> _PASSAGE TO READ_
· · · · · · ·

Thumbs down to Oklahoma for no longer requesting the weekly White House Coronavirus Task Force Report, despite being ranked No. 1 in test positivity and setting a state record for COVID-19 hospitalizations on Monday.
Oklahoma Gov. Kevin Stitt has been at odds with the reports in the past.
Past reports have been critical of Oklahoma’s lack of COVID-19 restrictions and precautions and have advocated for Oklahoma to implement a statewide mask mandate, which Stitt has refused to do on multiple occasions. In the most recent report the state released on Dec. 9, the task force noted that “unlike other states in the Heartland, cases and new hospital admissions (in Oklahoma) are not plateauing.”
Meanwhile, Stitt is trying to attract visitors to our state as our COVID-19 cases surge. Tourism is great during normal times, but normal times are many months down the road.
Thumbs up to our state getting off to an “excellent start” with more than 30,000 people vaccinated.
Ultimately, our state will need about 70% of people to get vaccinated in order to obtain herd immunity — or community protection from the virus, said Dr. George Monks, president of Oklahoma State Medical Association.

· · · · · · ·

> _MATERIAL SUPPLIED_
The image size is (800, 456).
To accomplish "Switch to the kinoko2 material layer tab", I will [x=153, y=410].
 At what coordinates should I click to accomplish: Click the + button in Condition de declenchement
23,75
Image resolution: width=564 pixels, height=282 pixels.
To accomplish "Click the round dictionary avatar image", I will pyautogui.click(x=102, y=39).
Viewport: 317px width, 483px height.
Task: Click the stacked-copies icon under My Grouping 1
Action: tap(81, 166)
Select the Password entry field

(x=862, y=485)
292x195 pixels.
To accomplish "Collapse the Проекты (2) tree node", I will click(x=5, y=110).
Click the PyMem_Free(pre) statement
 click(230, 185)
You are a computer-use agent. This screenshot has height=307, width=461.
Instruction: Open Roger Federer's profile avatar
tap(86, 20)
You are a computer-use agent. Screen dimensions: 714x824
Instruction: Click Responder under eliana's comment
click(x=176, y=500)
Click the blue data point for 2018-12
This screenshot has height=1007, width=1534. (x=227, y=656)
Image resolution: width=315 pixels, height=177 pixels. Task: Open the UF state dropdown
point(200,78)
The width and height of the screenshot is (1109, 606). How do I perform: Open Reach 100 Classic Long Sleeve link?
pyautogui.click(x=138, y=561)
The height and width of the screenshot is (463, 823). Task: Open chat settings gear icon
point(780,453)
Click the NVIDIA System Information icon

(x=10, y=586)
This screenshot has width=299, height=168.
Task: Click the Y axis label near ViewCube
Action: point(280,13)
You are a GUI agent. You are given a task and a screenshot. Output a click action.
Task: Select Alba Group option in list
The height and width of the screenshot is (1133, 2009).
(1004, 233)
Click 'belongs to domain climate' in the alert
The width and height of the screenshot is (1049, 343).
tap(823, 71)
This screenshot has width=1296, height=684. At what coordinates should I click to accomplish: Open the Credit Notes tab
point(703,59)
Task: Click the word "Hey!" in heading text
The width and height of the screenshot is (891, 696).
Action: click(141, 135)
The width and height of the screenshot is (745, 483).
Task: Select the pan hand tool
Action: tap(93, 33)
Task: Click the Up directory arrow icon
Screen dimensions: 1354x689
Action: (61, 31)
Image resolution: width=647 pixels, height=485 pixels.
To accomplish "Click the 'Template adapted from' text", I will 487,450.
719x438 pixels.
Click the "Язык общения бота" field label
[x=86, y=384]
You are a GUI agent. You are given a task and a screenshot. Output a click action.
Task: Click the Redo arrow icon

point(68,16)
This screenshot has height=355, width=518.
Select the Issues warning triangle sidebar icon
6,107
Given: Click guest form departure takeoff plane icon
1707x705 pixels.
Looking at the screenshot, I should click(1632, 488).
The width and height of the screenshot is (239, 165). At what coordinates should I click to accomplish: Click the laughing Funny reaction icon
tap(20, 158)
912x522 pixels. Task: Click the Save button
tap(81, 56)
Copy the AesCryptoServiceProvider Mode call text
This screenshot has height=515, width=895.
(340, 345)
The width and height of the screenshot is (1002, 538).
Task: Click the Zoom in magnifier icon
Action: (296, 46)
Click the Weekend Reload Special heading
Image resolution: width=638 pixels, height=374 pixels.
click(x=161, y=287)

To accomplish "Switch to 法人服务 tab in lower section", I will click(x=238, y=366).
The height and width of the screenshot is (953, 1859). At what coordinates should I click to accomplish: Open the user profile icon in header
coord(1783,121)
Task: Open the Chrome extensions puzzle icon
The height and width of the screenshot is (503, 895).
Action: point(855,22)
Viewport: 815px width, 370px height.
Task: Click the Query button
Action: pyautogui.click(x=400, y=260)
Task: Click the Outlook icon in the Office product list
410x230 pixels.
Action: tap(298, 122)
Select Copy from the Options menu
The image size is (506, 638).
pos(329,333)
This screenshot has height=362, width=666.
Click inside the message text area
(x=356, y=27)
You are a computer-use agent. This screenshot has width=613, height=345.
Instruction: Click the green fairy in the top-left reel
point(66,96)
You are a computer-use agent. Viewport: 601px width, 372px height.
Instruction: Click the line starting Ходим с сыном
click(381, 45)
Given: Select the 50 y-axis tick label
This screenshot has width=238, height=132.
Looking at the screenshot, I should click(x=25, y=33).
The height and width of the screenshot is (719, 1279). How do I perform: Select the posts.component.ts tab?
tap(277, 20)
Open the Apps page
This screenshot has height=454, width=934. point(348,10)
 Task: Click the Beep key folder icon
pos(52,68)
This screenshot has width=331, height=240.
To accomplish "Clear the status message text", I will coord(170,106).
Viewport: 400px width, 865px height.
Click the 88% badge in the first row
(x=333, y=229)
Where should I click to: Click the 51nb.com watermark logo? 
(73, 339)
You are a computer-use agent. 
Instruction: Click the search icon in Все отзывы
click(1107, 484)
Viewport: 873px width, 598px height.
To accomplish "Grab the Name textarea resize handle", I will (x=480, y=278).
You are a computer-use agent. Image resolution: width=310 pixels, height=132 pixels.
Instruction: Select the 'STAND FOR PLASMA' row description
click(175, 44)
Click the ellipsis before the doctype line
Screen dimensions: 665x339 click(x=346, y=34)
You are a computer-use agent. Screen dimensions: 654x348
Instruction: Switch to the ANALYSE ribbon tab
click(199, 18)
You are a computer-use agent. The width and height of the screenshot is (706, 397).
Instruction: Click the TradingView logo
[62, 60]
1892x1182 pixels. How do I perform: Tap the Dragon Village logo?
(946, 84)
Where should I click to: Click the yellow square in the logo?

· · · · · · ·

> _TASK INSTRUCTIONS_
**a)** In the piece on Oklahoma's COVID-19 response, about what percentage of people will the state need to vaccinate to reach herd immunity?
**b)** Reproduce the piece on Oklahoma's COVID-19 response from "Meanwhile, Stitt is" to "State Medical Association.".
**c)** Carry on the piece on Oklahoma's COVID-19 response from its final sentence.

> _ANSWER SECTION_
**a)** About 70% of people.

**b)**
Meanwhile, Stitt is trying to attract visitors to our state as our COVID-19 cases surge. Tourism is great during normal times, but normal times are many months down the road.
Thumbs up to our state getting off to an “excellent start” with more than 30,000 people vaccinated.
Ultimately, our state will need about 70% of people to get vaccinated in order to obtain herd immunity — or community protection from the virus, said Dr. George Monks, president of Oklahoma State Medical Association.

**c)**
Oklahoma’s vaccination system has at least a 24-hour lag time from when doses are given and when they appear in the state’s dashboard. Health officials can give other vaccines much faster, but they have to keep people who receive the COVID-19 shots there for at least 15 minutes to watch for any allergic reactions.
More thumbs up to Northern Oklahoma College for establishing a new wind turbine technician program in partnership with Oklahoma’s second-largest wind operator.
Thirteen students currently are enrolled in an introduction to wind energy course and other process technology courses as part of the program, pending accreditation from Oklahoma State Regents for Higher Education, and also will each receive a $2,000 scholarship.
Anticipated in 2021, students who complete the curriculum will earn an associate degree in process technology with a wind energy concentration. Graduates will be qualified for work as a wind turbine service technician, by far the fastest-growing occupation in Oklahoma with 64.5% projected growth from 2018-28.
This is a good example of a school moving to ride the wave of the future.